[start of Extracted text]

# Trot line night 2



## Try'n Hard (Oct 23, 2008)

Del


----------



## GATER69 (Nov 19, 2011)

Nice,couple of good fish fries there!


----------



## jonscott8 (Jan 18, 2015)

That'll make a nice fish fry, congrats.


----------



## hjorgan (Sep 30, 2007)

Nice, can't wait to get my boat back in the river and float a few jugs!


----------



## Jason (Oct 2, 2007)

Dang leave some kitties in there!!!!


----------



## flukedaddy (Apr 11, 2009)

Nice job...looks yummy


----------



## Bodupp (Oct 3, 2007)

You know you're doing good when you have to use the deer cart to get your fish up the hill.

That flathead will be the best eating of the bunch - and a fine bunch you have there. :thumbsup:


----------



## Try'n Hard (Oct 23, 2008)

Bodupp said:


> You know you're doing good when you have to use the deer cart to get your fish up the hill. That flathead will be the best eating of the bunch - and a fine bunch you have there. :thumbsup:


Thanks - ain't it about time for a striper report?


----------



## CatHunter (Dec 31, 2008)

Excellent..


----------



## panhandleslim (Jan 11, 2013)

Nice looking mess of fish. Do you get any Channel Cat up there?


----------



## GROUPERKING (Sep 28, 2011)

Nice bunch of fish Try'n !

[end of Extracted text]
[start of Collected data]

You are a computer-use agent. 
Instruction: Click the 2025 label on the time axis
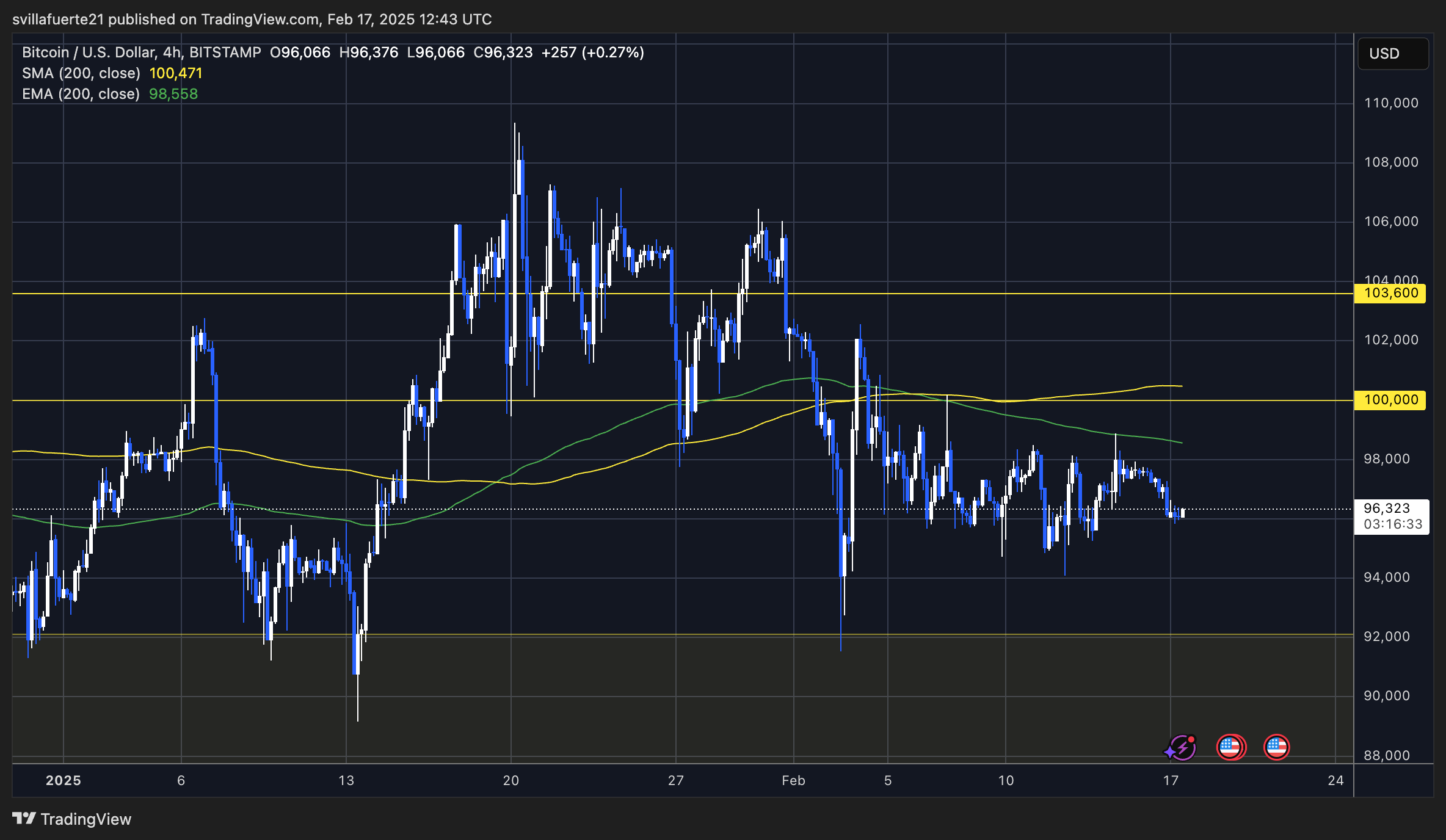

[end of Collected data]

● **Short exercise A**
In the trot line thread, which fish does Bodupp say will be the best eating of the bunch?
● **Short exercise B**
Using Bodupp's first post in the trot line thread, explain why needing the deer cart shows that the fishing went well.
● **Short exercise C**
Proceed with the trot line thread from the point where it stops.
The lines that come after the thread are not needed for what follows.

● **Exercise output A**
The flathead.

● **Exercise output B**
Bodupp says you know you're doing good when you have to use the deer cart to get your fish up the hill. The same post calls the catch a fine bunch.

● **Exercise output C**
----------



## Bodupp (Oct 3, 2007)

Try'n Hard said:


> Thanks - ain't it about time for a striper report?


I have to survive deer season first, and this year it runs through Feb. 10th.

I figure the longer I let them(stripers) go unmolested, the bigger they get.


----------



## Amarillo Palmira (Jan 2, 2010)

Great report. Thanks. I've got to get back up to Miller's Ferry. Awesome fishery.


----------



## Try'n Hard (Oct 23, 2008)

Bodupp said:


> I have to survive deer season first, and this year it runs through Feb. 10th. I figure the longer I let them(stripers) go unmolested, the bigger they get.


Well, post up whenever you get a chance to go molest one!


----------



## Try'n Hard (Oct 23, 2008)

Del


----------



## spinfactor (Sep 22, 2013)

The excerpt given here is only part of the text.